Rich Lowry's on my radio as I type explaining that it's better to keep Trump and his acknowledged corruption because Elizabeth Warren might try to violate the Constitution by banning fracking nationwide or instituting a wealth tax or breaking up the big tech monopolies. That's a remarkably stupid argument, because the only way to find out whether these proposals violate the Constitution or not is to propose them and begin the institutional debate to decide it; if they decide a wealth tax is inconsistent with the terms of the 16th Amendment, she (we) won't get away with it, and if they don't Lowry is wrong and no harm's done. Old Mr. Buckley had to learn to live with school desegregation when that turned out to be constitutional too.
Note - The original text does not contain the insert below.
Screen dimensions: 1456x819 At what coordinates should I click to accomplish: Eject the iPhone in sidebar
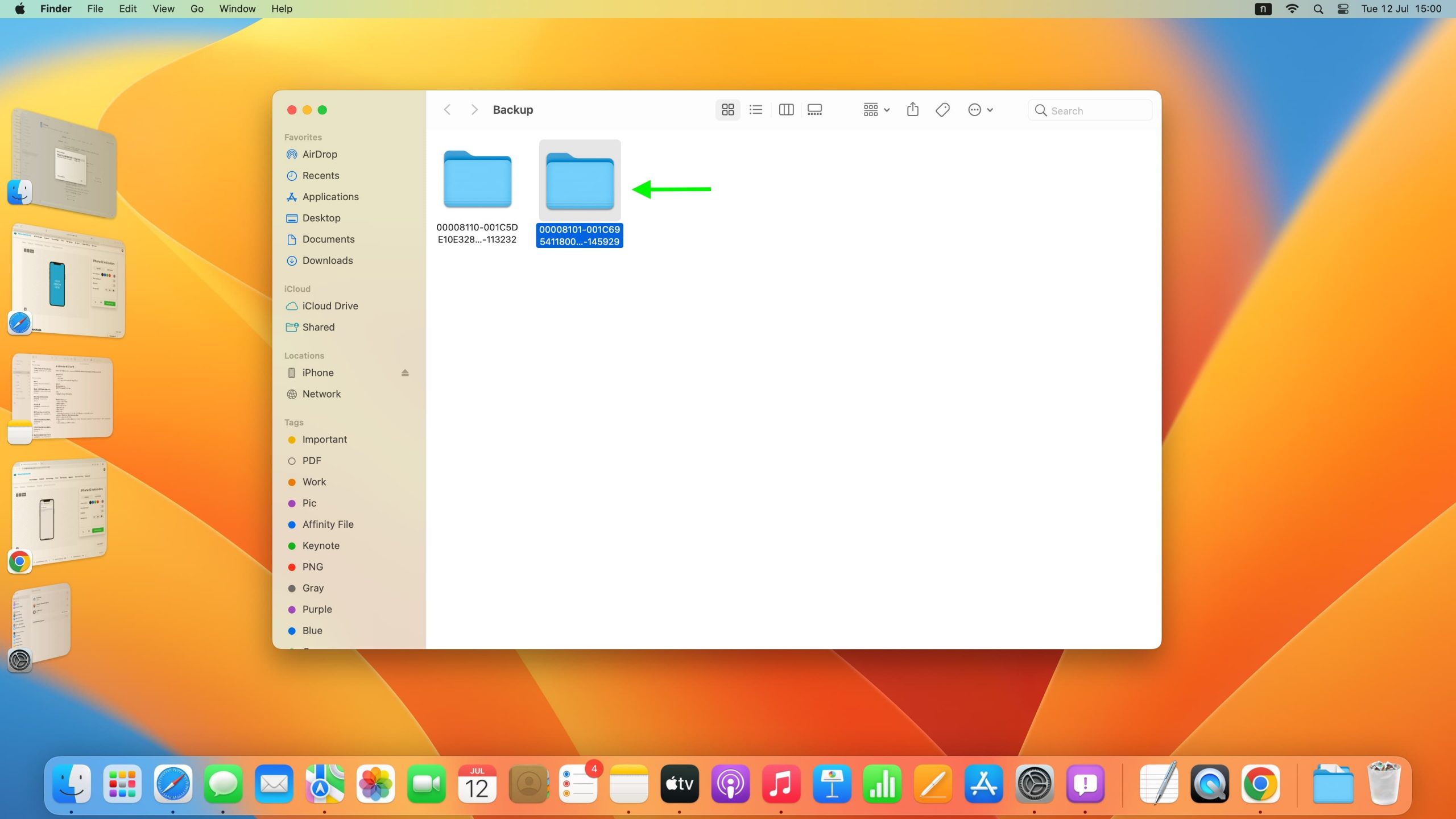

But at another level it's a fairly important kind of conservative blindness showing itself when Lowry complains that these kinds of proposals are a meant as a liberal "power grab" for government taking it beyond the limits prescribed in the Constitution, as if the purpose of the Constitution were to establish a kind of balanced budget system for power which must never be exceeded, rather than the positive benefits of to "establishing a more perfect union", "ensuring domestic tranquility","promoting the general welfare", etc.
It's a characteristic conservative dishonesty, of course, to speak of government power as this single undifferentiated force, rather than the many levers it uses for different purposes, of which anybody might prefer some to be weaker and others to be stronger, conservatives included (e.g. when they ask for increased government power to prevent refugees and asylum claimants from entering the country). But it also betrays a terrible lack of understanding that laws don't exist for their own sake but for accomplishing particular purposes.
We have criminal laws mostly for a reason, and it's not because the Constitution says we can: it's because crimes harm people, and one of the traditional functions of government is to try to stop them, in our document in line with the domestic tranquility and general welfare provisions. The problem with Trump's corruption isn't the abstract fact that it breaks the law but the concrete fact that it harms people; promotes the prosecution of destructive wars in Syria and Yemen and Ukraine, for instance, contributes to the global warming destruction of our habitat, takes funding from important projects and feeding it into his hotels and golf courses, decreases our ability to promote our national interests in international fora, and so on. The law doesn't enable us to prosecute him for being stupid or unbalanced, but it does enable to prosecute him for these things, and we should. Even though it won't work, to stand up for the principle.